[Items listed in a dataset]
★ ★ ★ ★ ★
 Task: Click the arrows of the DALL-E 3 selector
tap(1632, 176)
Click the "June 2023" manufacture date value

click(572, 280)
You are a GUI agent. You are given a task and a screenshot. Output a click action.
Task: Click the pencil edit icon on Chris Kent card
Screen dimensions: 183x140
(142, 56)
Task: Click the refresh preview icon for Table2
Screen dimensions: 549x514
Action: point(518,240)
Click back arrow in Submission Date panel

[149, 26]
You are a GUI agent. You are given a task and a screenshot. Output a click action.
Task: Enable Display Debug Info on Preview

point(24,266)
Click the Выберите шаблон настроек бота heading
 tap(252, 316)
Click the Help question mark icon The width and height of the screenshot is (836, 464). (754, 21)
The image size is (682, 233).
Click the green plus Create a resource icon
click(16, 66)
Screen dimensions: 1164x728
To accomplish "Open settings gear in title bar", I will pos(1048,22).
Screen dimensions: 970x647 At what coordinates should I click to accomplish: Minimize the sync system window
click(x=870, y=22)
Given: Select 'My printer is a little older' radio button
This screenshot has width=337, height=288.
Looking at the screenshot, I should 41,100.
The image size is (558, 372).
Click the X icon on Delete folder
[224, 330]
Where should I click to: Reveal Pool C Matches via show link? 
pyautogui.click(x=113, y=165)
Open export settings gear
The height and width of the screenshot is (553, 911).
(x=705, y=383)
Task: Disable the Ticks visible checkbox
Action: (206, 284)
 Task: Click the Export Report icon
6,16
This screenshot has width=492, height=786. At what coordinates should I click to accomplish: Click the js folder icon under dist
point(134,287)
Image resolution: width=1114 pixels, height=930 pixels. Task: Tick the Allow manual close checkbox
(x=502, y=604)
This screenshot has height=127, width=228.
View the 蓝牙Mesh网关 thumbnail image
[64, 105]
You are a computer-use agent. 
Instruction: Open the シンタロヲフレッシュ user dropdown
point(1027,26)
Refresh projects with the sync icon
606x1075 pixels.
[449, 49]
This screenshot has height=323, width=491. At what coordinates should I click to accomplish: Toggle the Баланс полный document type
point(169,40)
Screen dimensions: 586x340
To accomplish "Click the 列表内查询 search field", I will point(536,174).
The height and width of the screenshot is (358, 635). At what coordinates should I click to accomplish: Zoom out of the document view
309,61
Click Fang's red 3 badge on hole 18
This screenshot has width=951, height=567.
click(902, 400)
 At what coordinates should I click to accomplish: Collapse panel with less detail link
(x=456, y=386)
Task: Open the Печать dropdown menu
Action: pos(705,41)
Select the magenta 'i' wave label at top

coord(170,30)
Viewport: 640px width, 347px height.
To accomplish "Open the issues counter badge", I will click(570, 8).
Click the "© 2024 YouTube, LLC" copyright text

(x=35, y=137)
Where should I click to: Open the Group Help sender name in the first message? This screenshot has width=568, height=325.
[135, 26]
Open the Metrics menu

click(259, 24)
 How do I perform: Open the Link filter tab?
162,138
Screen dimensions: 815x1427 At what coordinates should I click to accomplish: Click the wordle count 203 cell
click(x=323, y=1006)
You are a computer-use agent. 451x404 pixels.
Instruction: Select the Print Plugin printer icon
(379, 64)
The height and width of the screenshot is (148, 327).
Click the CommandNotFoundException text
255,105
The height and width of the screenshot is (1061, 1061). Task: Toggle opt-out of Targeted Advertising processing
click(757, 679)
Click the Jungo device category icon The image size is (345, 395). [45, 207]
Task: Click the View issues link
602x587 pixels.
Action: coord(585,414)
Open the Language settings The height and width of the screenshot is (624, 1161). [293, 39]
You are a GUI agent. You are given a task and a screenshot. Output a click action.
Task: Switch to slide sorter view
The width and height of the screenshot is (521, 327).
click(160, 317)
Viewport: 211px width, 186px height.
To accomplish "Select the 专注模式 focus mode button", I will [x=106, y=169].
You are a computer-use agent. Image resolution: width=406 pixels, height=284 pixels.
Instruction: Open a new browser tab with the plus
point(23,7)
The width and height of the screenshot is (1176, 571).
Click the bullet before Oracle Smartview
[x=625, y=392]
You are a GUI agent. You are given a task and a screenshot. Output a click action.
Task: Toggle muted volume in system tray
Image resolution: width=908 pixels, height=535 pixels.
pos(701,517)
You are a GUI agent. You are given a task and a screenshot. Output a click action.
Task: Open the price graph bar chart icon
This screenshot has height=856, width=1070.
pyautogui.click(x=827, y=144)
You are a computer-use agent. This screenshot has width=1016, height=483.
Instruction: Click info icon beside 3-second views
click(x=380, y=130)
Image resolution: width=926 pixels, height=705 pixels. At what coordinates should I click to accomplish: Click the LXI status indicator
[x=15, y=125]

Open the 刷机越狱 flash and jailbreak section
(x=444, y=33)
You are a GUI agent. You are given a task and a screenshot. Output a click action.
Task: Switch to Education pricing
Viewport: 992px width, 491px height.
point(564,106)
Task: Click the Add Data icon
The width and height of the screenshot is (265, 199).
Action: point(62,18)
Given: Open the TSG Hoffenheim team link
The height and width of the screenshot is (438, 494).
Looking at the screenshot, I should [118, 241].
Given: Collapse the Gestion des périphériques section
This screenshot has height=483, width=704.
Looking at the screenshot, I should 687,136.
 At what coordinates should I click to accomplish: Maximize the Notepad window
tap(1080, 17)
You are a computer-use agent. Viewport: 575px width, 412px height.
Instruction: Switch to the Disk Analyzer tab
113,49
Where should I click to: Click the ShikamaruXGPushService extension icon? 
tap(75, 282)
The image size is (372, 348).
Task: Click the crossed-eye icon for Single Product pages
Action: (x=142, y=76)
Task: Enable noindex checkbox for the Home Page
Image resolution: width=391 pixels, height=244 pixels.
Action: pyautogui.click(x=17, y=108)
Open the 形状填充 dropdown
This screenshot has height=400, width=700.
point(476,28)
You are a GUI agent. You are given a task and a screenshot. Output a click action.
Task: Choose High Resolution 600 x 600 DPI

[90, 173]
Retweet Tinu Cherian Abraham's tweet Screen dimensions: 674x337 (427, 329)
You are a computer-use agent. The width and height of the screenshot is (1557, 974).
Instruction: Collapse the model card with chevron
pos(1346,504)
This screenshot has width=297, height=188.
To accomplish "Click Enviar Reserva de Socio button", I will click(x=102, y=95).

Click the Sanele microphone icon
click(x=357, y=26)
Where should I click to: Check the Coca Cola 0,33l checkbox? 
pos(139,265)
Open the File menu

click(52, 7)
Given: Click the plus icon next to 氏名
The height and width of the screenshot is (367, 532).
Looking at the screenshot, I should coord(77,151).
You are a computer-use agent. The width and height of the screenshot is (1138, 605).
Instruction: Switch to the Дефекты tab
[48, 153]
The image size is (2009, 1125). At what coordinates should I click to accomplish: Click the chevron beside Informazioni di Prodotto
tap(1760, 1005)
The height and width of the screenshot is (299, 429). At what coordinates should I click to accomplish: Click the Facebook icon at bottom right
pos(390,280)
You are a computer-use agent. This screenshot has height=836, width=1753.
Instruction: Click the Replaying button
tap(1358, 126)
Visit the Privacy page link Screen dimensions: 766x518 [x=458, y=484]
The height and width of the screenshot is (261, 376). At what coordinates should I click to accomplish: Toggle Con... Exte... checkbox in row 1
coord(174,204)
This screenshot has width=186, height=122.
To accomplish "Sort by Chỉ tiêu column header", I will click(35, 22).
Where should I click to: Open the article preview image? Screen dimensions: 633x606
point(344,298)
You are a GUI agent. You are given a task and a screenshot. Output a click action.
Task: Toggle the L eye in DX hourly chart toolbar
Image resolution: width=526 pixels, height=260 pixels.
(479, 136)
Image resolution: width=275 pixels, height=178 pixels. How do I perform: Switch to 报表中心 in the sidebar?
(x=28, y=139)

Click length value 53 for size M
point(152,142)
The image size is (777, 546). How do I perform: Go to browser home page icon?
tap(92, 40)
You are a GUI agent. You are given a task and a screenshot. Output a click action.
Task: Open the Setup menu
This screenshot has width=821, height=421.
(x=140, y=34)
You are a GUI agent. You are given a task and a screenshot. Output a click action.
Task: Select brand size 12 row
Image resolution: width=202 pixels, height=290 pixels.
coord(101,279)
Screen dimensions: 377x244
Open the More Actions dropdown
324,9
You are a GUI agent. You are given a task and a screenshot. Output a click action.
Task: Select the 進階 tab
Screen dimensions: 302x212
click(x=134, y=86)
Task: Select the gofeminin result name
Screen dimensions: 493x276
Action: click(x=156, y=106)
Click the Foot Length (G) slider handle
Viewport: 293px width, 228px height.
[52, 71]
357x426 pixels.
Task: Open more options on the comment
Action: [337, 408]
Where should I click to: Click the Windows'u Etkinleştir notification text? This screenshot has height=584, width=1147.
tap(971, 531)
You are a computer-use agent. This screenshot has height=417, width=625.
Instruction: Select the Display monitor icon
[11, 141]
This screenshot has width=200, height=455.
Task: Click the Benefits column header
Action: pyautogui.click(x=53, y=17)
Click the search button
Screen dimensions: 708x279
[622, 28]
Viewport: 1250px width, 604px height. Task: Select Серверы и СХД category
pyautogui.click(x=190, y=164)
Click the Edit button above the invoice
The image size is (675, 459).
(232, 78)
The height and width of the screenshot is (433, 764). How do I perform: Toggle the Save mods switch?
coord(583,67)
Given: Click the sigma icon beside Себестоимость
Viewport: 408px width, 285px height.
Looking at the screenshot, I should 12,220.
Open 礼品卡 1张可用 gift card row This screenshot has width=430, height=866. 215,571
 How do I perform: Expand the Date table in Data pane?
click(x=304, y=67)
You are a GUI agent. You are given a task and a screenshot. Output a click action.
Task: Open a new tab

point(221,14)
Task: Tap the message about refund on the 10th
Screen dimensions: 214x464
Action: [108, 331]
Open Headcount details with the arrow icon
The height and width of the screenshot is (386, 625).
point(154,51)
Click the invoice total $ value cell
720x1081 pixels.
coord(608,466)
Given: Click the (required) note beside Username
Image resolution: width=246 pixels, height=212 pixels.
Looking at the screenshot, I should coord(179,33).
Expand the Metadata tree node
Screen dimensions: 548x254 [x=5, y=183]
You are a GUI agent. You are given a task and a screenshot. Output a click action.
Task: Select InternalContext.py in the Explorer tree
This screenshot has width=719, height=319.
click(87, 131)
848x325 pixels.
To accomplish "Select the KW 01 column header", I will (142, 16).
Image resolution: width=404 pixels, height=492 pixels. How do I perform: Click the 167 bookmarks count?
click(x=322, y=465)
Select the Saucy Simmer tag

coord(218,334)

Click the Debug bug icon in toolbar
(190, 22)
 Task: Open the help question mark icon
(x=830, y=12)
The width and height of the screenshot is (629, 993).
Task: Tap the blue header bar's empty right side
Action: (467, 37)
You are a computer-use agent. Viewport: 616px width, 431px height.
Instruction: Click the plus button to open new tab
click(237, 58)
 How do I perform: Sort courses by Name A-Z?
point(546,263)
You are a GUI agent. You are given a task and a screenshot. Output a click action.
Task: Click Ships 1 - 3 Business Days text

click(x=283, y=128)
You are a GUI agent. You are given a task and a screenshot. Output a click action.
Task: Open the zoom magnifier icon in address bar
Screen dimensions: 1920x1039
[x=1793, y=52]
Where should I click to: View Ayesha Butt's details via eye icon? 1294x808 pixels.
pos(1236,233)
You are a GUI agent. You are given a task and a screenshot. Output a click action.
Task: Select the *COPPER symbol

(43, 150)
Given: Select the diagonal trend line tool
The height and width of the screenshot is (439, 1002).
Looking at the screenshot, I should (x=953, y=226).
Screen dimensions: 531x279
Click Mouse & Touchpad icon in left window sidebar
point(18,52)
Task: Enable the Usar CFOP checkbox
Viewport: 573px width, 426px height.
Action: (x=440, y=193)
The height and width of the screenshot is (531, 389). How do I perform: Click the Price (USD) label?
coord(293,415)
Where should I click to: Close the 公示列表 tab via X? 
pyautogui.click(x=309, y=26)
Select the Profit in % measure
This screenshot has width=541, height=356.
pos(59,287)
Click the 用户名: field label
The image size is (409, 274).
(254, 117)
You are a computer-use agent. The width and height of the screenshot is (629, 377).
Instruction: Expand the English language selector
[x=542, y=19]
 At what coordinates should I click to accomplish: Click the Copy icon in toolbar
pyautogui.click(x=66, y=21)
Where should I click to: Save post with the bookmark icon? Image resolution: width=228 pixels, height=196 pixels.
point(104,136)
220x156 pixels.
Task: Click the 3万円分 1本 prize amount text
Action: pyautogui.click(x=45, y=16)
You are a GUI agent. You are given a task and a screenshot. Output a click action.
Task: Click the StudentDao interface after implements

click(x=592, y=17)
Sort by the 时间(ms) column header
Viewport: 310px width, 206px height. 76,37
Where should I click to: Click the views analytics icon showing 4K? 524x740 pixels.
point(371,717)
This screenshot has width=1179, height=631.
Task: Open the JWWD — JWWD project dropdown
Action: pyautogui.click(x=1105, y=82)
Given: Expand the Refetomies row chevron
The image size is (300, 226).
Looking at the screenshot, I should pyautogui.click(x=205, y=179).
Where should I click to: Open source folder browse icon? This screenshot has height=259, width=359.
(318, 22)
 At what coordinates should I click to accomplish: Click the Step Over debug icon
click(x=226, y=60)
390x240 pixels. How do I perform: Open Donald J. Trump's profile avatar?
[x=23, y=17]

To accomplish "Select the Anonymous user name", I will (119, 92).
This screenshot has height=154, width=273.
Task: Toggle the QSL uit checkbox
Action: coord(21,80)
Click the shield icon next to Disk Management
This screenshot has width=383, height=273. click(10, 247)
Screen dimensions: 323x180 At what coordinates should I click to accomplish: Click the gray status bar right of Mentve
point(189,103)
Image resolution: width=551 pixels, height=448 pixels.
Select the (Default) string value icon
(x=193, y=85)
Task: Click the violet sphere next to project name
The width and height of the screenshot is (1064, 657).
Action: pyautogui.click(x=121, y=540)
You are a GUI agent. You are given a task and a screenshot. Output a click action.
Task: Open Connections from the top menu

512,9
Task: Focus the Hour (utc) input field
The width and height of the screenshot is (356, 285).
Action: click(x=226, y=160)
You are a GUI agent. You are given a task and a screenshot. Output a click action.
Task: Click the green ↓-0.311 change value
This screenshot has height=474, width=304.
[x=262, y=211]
★ ★ ★ ★ ★
#### What to do:
Transcribe each line of the data above, unaltered, from the one where "Image resolution: width=202" appears to the one where "Open 礼品卡 1张可用" appears, inclusive of both.

#### Task answer:
Image resolution: width=202 pixels, height=290 pixels.
coord(101,279)
Screen dimensions: 377x244
Open the More Actions dropdown
324,9
You are a GUI agent. You are given a task and a screenshot. Output a click action.
Task: Select the 進階 tab
Screen dimensions: 302x212
click(x=134, y=86)
Task: Select the gofeminin result name
Screen dimensions: 493x276
Action: click(x=156, y=106)
Click the Foot Length (G) slider handle
Viewport: 293px width, 228px height.
[52, 71]
357x426 pixels.
Task: Open more options on the comment
Action: [337, 408]
Where should I click to: Click the Windows'u Etkinleştir notification text? This screenshot has height=584, width=1147.
tap(971, 531)
You are a computer-use agent. This screenshot has height=417, width=625.
Instruction: Select the Display monitor icon
[11, 141]
This screenshot has width=200, height=455.
Task: Click the Benefits column header
Action: pyautogui.click(x=53, y=17)
Click the search button
Screen dimensions: 708x279
[622, 28]
Viewport: 1250px width, 604px height. Task: Select Серверы и СХД category
pyautogui.click(x=190, y=164)
Click the Edit button above the invoice
The image size is (675, 459).
(232, 78)
The height and width of the screenshot is (433, 764). How do I perform: Toggle the Save mods switch?
coord(583,67)
Given: Click the sigma icon beside Себестоимость
Viewport: 408px width, 285px height.
Looking at the screenshot, I should 12,220.
Open 礼品卡 1张可用 gift card row This screenshot has width=430, height=866. 215,571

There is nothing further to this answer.